在Kamil指定的Link中提及代码,以便即使链接断开也可以使用该代码。

"""Converts image data to TFRecords file format with Example protos.

If your data set involves bounding boxes, please look at build_imagenet_data.py.
"""
from __future__ import absolute_import
from __future__ import division
from __future__ import print_function

from datetime import datetime
import os
import random
import sys
import threading

import numpy as np
import tensorflow as tf

tf.app.flags.DEFINE_string('train_directory', '/tmp/',
                           'Training data directory')
tf.app.flags.DEFINE_string('validation_directory', '/tmp/',
                           'Validation data directory')
tf.app.flags.DEFINE_string('output_directory', '/tmp/',
                           'Output data directory')

tf.app.flags.DEFINE_integer('train_shards', 2,
                            'Number of shards in training TFRecord files.')
tf.app.flags.DEFINE_integer('validation_shards', 2,
                            'Number of shards in validation TFRecord files.')

tf.app.flags.DEFINE_integer('num_threads', 2,
                            'Number of threads to preprocess the images.')

# The labels file contains a list of valid labels are held in this file.
# Assumes that the file contains entries as such:
#   dog
#   cat
#   flower
# where each line corresponds to a label. We map each label contained in
# the file to an integer corresponding to the line number starting from 0.
tf.app.flags.DEFINE_string('labels_file', '', 'Labels file')


FLAGS = tf.app.flags.FLAGS


def _int64_feature(value):
  """Wrapper for inserting int64 features into Example proto."""
  if not isinstance(value, list):
    value = [value]
  return tf.train.Feature(int64_list=tf.train.Int64List(value=value))


def _bytes_feature(value):
  """Wrapper for inserting bytes features into Example proto."""
  return tf.train.Feature(bytes_list=tf.train.BytesList(value=[value]))


def _convert_to_example(filename, image_buffer, label, text, height, width):
  """Build an Example proto for an example.
  Args:
    filename: string, path to an image file, e.g., '/path/to/example.JPG'
    image_buffer: string, JPEG encoding of RGB image
    label: integer, identifier for the ground truth for the network
    text: string, unique human-readable, e.g. 'dog'
    height: integer, image height in pixels
    width: integer, image width in pixels
  Returns:
    Example proto
  """

  colorspace = 'RGB'
  channels = 3
  image_format = 'JPEG'

  example = tf.train.Example(features=tf.train.Features(feature={
      'image/height': _int64_feature(height),
      'image/width': _int64_feature(width),
      'image/colorspace': _bytes_feature(tf.compat.as_bytes(colorspace)),
      'image/channels': _int64_feature(channels),
      'image/class/label': _int64_feature(label),
      'image/class/text': _bytes_feature(tf.compat.as_bytes(text)),
      'image/format': _bytes_feature(tf.compat.as_bytes(image_format)),
      'image/filename': _bytes_feature(tf.compat.as_bytes(os.path.basename(filename))),
      'image/encoded': _bytes_feature(tf.compat.as_bytes(image_buffer))}))
  return example


class ImageCoder(object):
  """Helper class that provides TensorFlow image coding utilities."""

  def __init__(self):
    # Create a single Session to run all image coding calls.
    self._sess = tf.Session()

    # Initializes function that converts PNG to JPEG data.
    self._png_data = tf.placeholder(dtype=tf.string)
    image = tf.image.decode_png(self._png_data, channels=3)
    self._png_to_jpeg = tf.image.encode_jpeg(image, format='rgb', quality=100)

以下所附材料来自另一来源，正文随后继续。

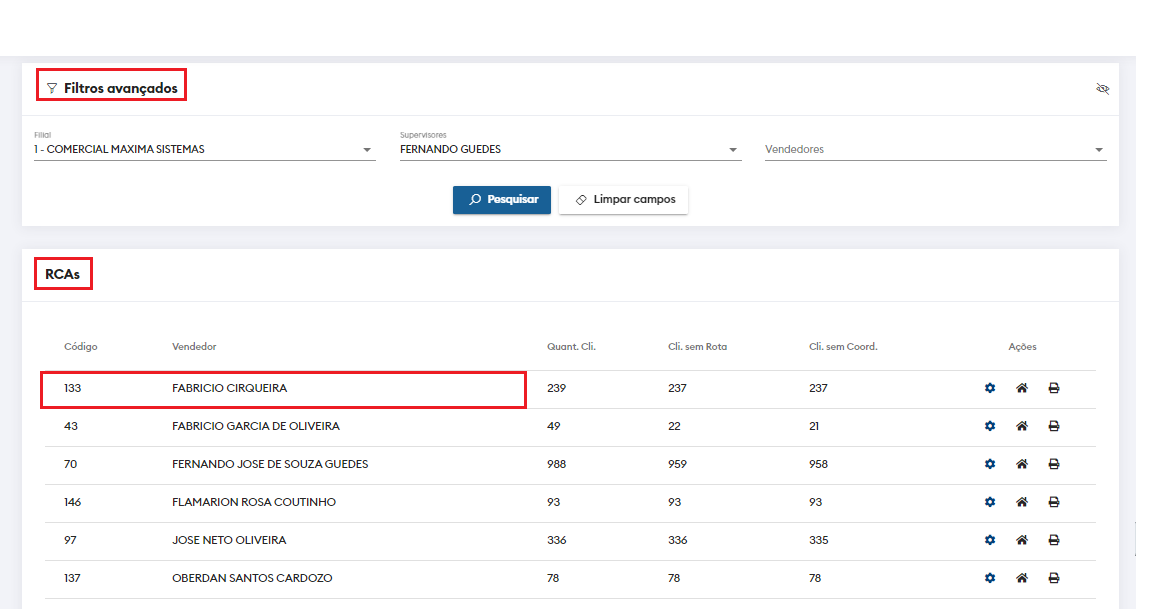Viewport: 1152px width, 609px height.
Task: Print the Oberdan Santos Cardozo row
Action: click(1054, 578)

    # Initializes function that decodes RGB JPEG data.
    self._decode_jpeg_data = tf.placeholder(dtype=tf.string)
    self._decode_jpeg = tf.image.decode_jpeg(self._decode_jpeg_data, channels=3)

  def png_to_jpeg(self, image_data):
    return self._sess.run(self._png_to_jpeg,
                          feed_dict={self._png_data: image_data})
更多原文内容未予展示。